Task to complete
Search the listing below for the string "will" and copy every line where it occurs.

(Excerpted records)

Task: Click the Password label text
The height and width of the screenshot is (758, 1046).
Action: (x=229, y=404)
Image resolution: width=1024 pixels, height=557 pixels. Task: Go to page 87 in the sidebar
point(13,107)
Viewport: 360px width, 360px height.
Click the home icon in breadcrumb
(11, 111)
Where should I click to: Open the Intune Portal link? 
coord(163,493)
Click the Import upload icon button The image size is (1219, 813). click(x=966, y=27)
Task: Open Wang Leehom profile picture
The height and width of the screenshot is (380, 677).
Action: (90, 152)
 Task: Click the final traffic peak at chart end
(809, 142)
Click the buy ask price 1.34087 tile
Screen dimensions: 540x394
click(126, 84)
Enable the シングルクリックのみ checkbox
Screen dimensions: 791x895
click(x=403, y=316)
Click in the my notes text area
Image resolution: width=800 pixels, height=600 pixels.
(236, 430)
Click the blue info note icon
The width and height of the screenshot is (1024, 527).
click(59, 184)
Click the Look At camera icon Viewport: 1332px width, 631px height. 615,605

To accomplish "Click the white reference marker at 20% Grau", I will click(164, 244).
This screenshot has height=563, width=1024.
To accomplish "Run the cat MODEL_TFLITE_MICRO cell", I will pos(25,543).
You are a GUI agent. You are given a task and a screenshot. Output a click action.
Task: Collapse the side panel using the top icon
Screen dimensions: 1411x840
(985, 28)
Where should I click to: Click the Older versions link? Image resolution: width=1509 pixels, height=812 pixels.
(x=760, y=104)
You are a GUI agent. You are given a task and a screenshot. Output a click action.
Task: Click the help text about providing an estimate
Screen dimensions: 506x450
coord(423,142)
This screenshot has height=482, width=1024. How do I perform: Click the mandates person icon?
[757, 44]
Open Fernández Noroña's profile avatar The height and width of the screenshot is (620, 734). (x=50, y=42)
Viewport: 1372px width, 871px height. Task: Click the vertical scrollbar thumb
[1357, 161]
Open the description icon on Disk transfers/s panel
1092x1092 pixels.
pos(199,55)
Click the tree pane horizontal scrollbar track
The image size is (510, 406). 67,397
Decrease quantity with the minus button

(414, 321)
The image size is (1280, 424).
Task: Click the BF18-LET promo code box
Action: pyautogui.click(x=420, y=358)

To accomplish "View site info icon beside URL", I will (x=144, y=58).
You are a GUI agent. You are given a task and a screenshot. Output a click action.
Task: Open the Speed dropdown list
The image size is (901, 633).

(End Excerpted records)

Expected output
To accomplish "Click the white reference marker at 20% Grau", I will click(164, 244).
To accomplish "Run the cat MODEL_TFLITE_MICRO cell", I will pos(25,543).
To accomplish "View site info icon beside URL", I will (x=144, y=58).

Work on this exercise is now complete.